Tan inolvidable como lo anterior es la comida callejera quiteña. No hablo del típico plátano frito, sino de Kentuckys Fried Chickens venidos a menos en los que junto con el pollo, se ofrece una generosa porción de arroz, sí, escribí arroz; y lentejas, sí, otra vez el dato es correcto. Arroz y lentejas con pollo asado ¿Papas fritas? Hay, pero son caras y malas, comparadas con el arroz y las lentejas. Ni hablar de las hamburguesas callejeras. Si me hubiera visto mi mamá, me llevaba de urgencia a la Clínica Santa María (debe ser porque me operé de apendicitis ahí que en casos más graves, siempre y a nivel familiar vamos a ésa clínica).
Las primeras dos noches estaban aseguradas en el hotel del Jesuschrist, así es que en ese plazo nos dimos la molestia de buscar un alojamiento piola. Varamos en un hostal decente antes de llegar a una bien acondicionada pieza que unas compañeras más cuicas que nosotros y que llevaban mucho más tiempo que nosotros en Ecuador, habían desocupado porque se les estaba acabando la plata. Ustedes saben lo que pueden hacer tres mujeres con varios días por delante y una tarjeta de crédito en el bolsillo.
El único pero del lugar, que era gentilemente atendido por su propia dueña, era que colindaba con una especie de burdel. Las prostitutas del lugar nunca nos hicieron atados y nosotros nos reíamos de la mala calidad de la construcción, escuchando a través de las paredes el show de cada noche.
Una de las jornadas más esplendorosas fue cuando llegamos al restorán de un chileno patiperro que apostó y ganó en Quito. El hombre, a cambio de un par de minutos de conversación sobre Santiago nos dio el plato más rico que haya probado en mi vida. Al menos está en el top ten. Camarones a destajo, harto aliño, jugo de fruta fresca... un pecado cercano a la gula.
Las fotos de rigor, con un pie en un hemisferio y el otro en el otro, fueron en uno de los hitos más piolas del país demarcatorio. No fue en la típica mitad del mundo que anunciaban las malas y chicas micros que también, así como las de Santiago, pululaban por el centro. Fuimos a uno más top, a medio camino de un tour que contratamos el fin de semana antes de las actividades en la universidad. El guía, que no recuerdo cómo se llamaba, nos preguntaba así como me imagino que se preguntaba gran parte del mundo a esas alturas, sobre Pinochet.
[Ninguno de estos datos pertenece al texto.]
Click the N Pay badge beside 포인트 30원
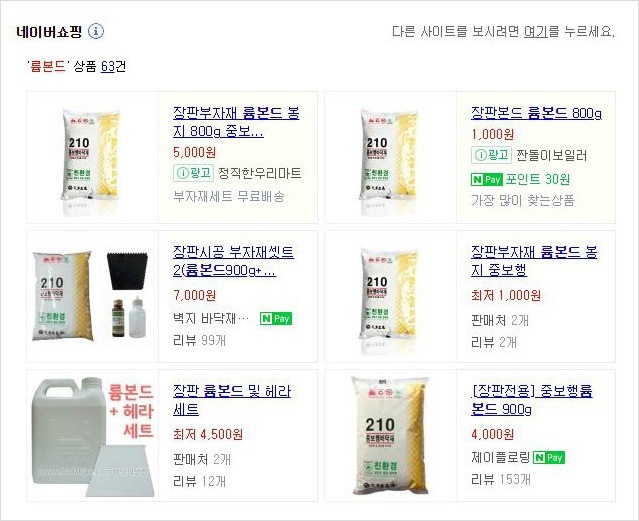The image size is (639, 521). (487, 179)
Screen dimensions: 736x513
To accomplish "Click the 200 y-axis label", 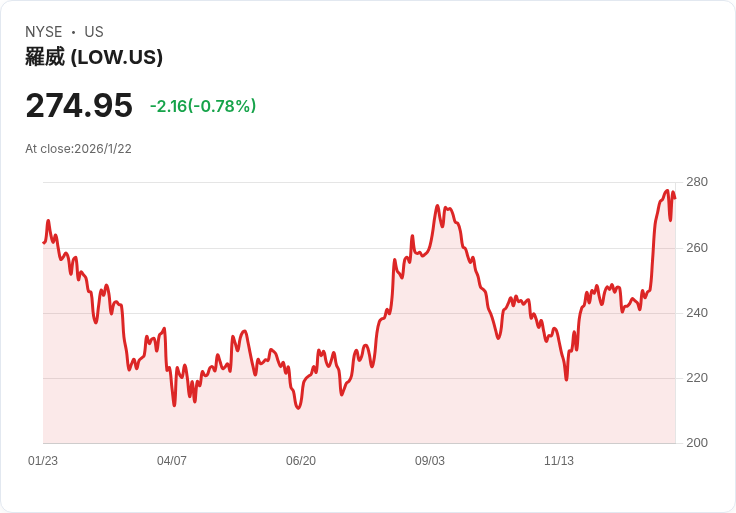I will (x=697, y=443).
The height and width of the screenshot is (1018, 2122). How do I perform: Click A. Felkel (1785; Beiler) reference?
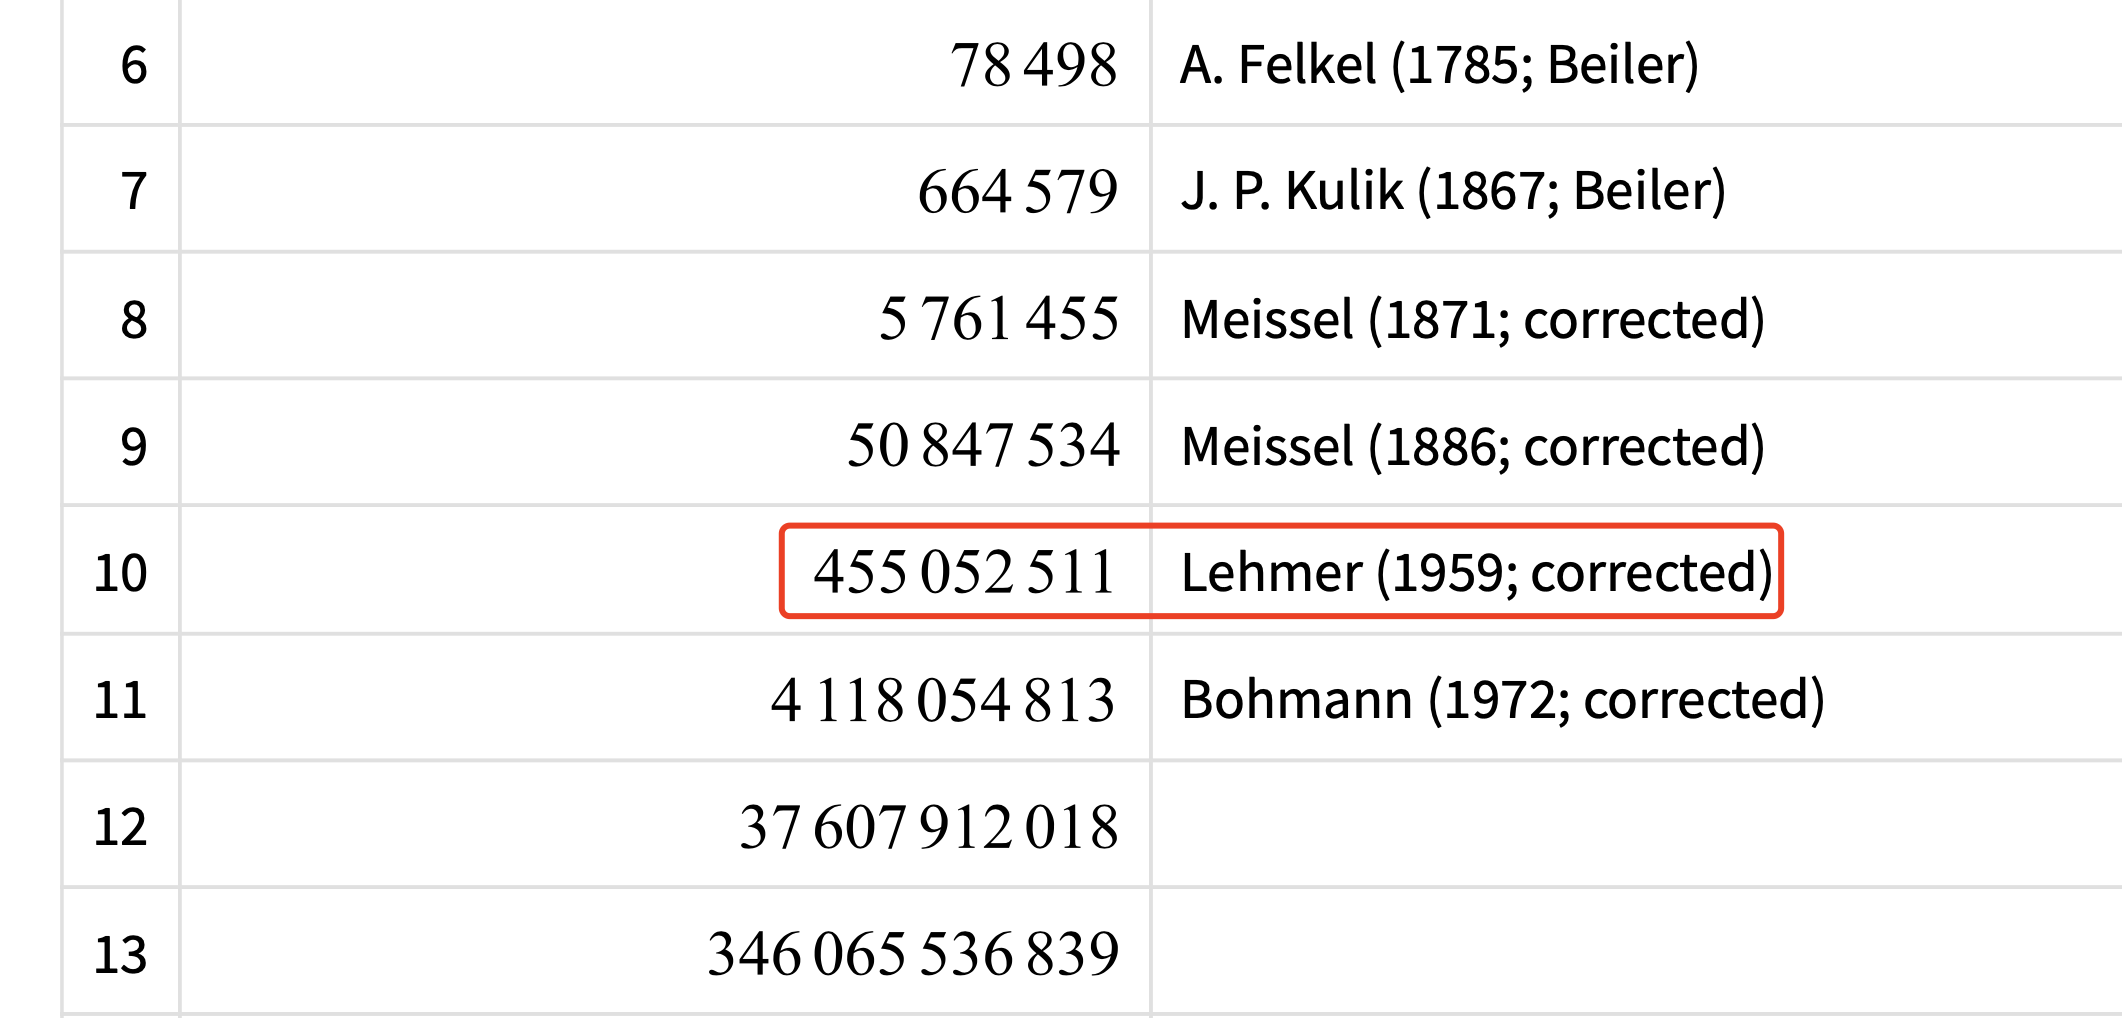pyautogui.click(x=1439, y=66)
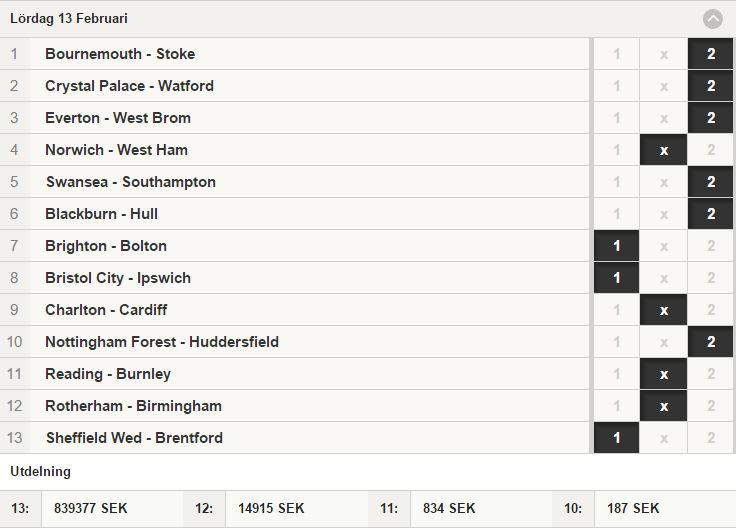This screenshot has height=532, width=739.
Task: Select 1 for Reading - Burnley
Action: coord(616,375)
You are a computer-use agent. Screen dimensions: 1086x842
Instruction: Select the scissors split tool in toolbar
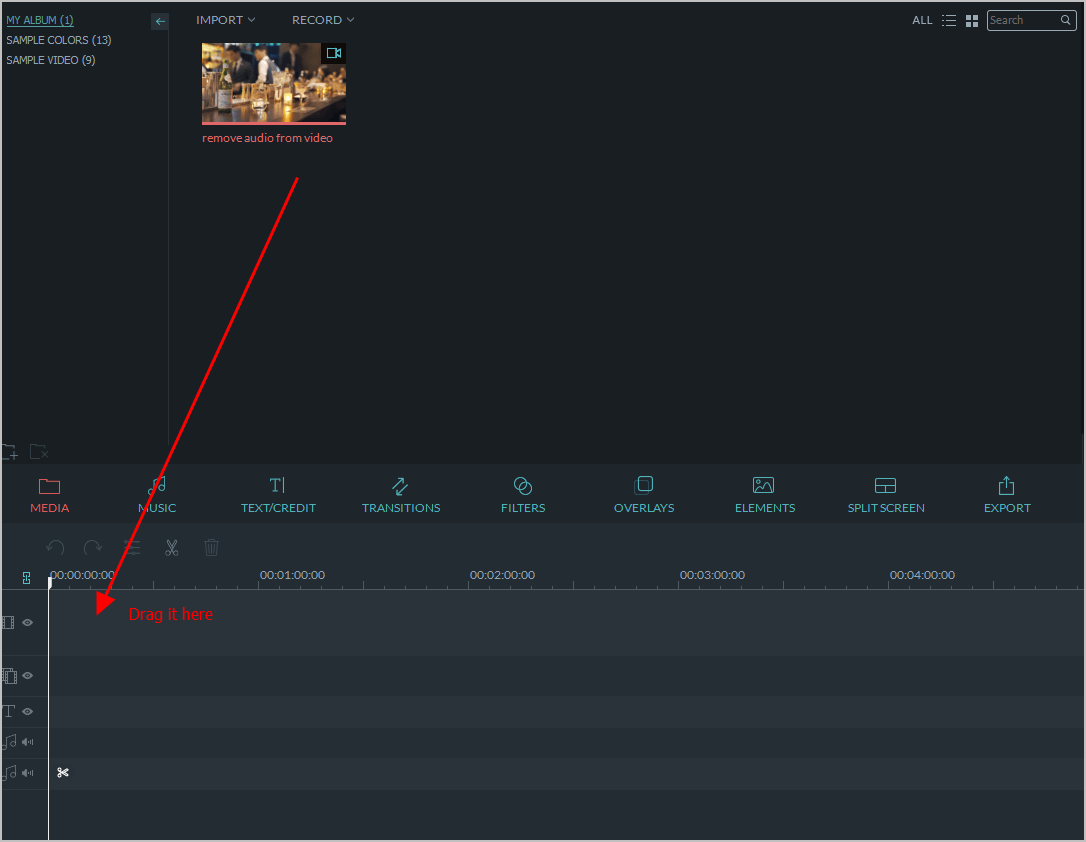(x=172, y=547)

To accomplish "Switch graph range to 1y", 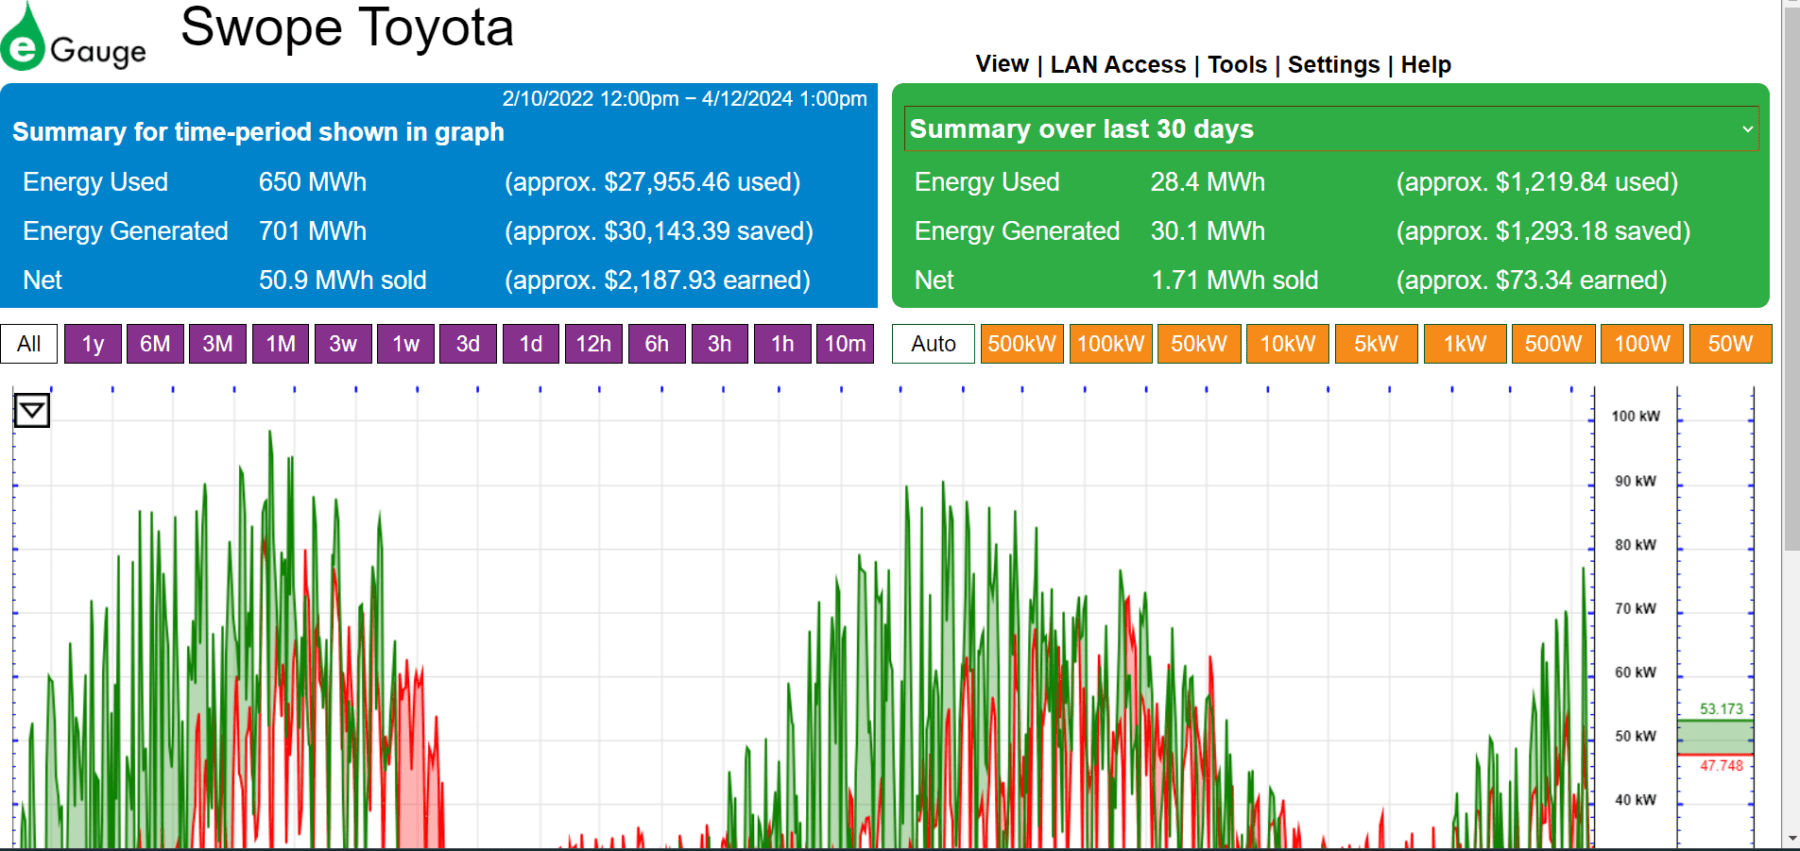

Sobre mujeres no puedo opinar mucho. Con las chilenas que andábamos, un estándar dentro de lo que significa el género en el Campus Oriente, nos floréabamos delante de los negros que sí se volvían locos por nuestras compatriotas. Fuimos, los hombres del grupo, una especie de guardaespaldas ad honorem, a cambio de un par de cervezas y una buena conversación en las respectivas piezas.
En definitiva, Ecuador es un país bellísimo, de gente amable y mucho más educada y amigable que los peruanos o bolivianos. Es un país barato, sencillo y al que, por algún motivo, volveré. Quedé con ganas de bajarme en Guayaquil y cuando vaya no me asustaré como esa vez por la cercanía de la pista al río. Por momentos pensé que el avión se caía al torrente y, en vez de botes salvavidas, íbamos a tener que tomar una de esas tortugas gigantes, típicas de la zona.
Ir a Buenos Aires con los gastos pagados gracias a un premio académico junto a mi polola fue otra gran experiencia, pero igual que Mouat, me la jugué por uno de los primeros viajes de mi vida. Viajes en serio, porque ir i volver durante una tarde desde Arica a Tacna, además de ser tedioso y nada grato, no es viaje. Seguramente, los primeros viajes y así como los amores son los mejores. Este, también, es el caso.